##### Provided entries

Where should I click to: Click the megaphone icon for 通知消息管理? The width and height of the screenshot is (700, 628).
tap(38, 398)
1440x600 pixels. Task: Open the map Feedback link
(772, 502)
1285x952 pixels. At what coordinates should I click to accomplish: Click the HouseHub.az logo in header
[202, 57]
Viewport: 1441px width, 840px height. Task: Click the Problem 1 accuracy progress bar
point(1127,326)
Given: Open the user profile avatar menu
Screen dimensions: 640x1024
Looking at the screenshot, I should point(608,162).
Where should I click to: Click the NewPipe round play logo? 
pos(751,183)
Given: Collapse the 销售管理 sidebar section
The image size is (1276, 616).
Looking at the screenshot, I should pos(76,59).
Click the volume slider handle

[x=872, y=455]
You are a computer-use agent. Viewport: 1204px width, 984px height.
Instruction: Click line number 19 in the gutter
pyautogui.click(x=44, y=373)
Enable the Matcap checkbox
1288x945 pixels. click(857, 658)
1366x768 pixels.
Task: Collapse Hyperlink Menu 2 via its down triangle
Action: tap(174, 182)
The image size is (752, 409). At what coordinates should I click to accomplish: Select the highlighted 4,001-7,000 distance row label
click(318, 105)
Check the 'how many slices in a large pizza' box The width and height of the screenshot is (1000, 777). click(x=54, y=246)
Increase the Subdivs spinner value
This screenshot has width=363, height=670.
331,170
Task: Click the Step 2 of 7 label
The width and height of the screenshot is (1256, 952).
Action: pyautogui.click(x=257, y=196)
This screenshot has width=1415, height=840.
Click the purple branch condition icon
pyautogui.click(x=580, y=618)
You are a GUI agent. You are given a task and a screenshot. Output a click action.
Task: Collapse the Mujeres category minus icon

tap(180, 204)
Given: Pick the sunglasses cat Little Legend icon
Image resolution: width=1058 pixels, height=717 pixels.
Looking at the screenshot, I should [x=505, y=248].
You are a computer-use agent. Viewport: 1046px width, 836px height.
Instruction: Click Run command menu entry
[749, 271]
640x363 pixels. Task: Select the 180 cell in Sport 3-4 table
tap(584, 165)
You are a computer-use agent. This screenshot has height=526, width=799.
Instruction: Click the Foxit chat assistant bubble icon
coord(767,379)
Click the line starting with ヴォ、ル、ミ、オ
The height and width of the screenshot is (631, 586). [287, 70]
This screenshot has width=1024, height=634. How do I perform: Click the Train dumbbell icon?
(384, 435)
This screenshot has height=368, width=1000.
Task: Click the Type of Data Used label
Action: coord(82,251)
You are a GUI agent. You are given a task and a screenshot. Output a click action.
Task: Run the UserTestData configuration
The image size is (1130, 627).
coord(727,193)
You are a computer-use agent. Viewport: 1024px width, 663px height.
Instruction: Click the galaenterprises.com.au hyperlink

##########

* _Work required_: Quote every entry above word for word, keeping each line as it stands.

* _Output below_:
Where should I click to: Click the megaphone icon for 通知消息管理? The width and height of the screenshot is (700, 628).
tap(38, 398)
1440x600 pixels. Task: Open the map Feedback link
(772, 502)
1285x952 pixels. At what coordinates should I click to accomplish: Click the HouseHub.az logo in header
[202, 57]
Viewport: 1441px width, 840px height. Task: Click the Problem 1 accuracy progress bar
point(1127,326)
Given: Open the user profile avatar menu
Screen dimensions: 640x1024
Looking at the screenshot, I should point(608,162).
Where should I click to: Click the NewPipe round play logo? 
pos(751,183)
Given: Collapse the 销售管理 sidebar section
The image size is (1276, 616).
Looking at the screenshot, I should pos(76,59).
Click the volume slider handle

[x=872, y=455]
You are a computer-use agent. Viewport: 1204px width, 984px height.
Instruction: Click line number 19 in the gutter
pyautogui.click(x=44, y=373)
Enable the Matcap checkbox
1288x945 pixels. click(857, 658)
1366x768 pixels.
Task: Collapse Hyperlink Menu 2 via its down triangle
Action: tap(174, 182)
The image size is (752, 409). At what coordinates should I click to accomplish: Select the highlighted 4,001-7,000 distance row label
click(318, 105)
Check the 'how many slices in a large pizza' box The width and height of the screenshot is (1000, 777). click(x=54, y=246)
Increase the Subdivs spinner value
This screenshot has width=363, height=670.
331,170
Task: Click the Step 2 of 7 label
The width and height of the screenshot is (1256, 952).
Action: pyautogui.click(x=257, y=196)
This screenshot has width=1415, height=840.
Click the purple branch condition icon
pyautogui.click(x=580, y=618)
You are a GUI agent. You are given a task and a screenshot. Output a click action.
Task: Collapse the Mujeres category minus icon

tap(180, 204)
Given: Pick the sunglasses cat Little Legend icon
Image resolution: width=1058 pixels, height=717 pixels.
Looking at the screenshot, I should [x=505, y=248].
You are a computer-use agent. Viewport: 1046px width, 836px height.
Instruction: Click Run command menu entry
[749, 271]
640x363 pixels. Task: Select the 180 cell in Sport 3-4 table
tap(584, 165)
You are a computer-use agent. This screenshot has height=526, width=799.
Instruction: Click the Foxit chat assistant bubble icon
coord(767,379)
Click the line starting with ヴォ、ル、ミ、オ
The height and width of the screenshot is (631, 586). [287, 70]
This screenshot has width=1024, height=634. How do I perform: Click the Train dumbbell icon?
(384, 435)
This screenshot has height=368, width=1000.
Task: Click the Type of Data Used label
Action: coord(82,251)
You are a GUI agent. You are given a task and a screenshot. Output a click action.
Task: Run the UserTestData configuration
The image size is (1130, 627).
coord(727,193)
You are a computer-use agent. Viewport: 1024px width, 663px height.
Instruction: Click the galaenterprises.com.au hyperlink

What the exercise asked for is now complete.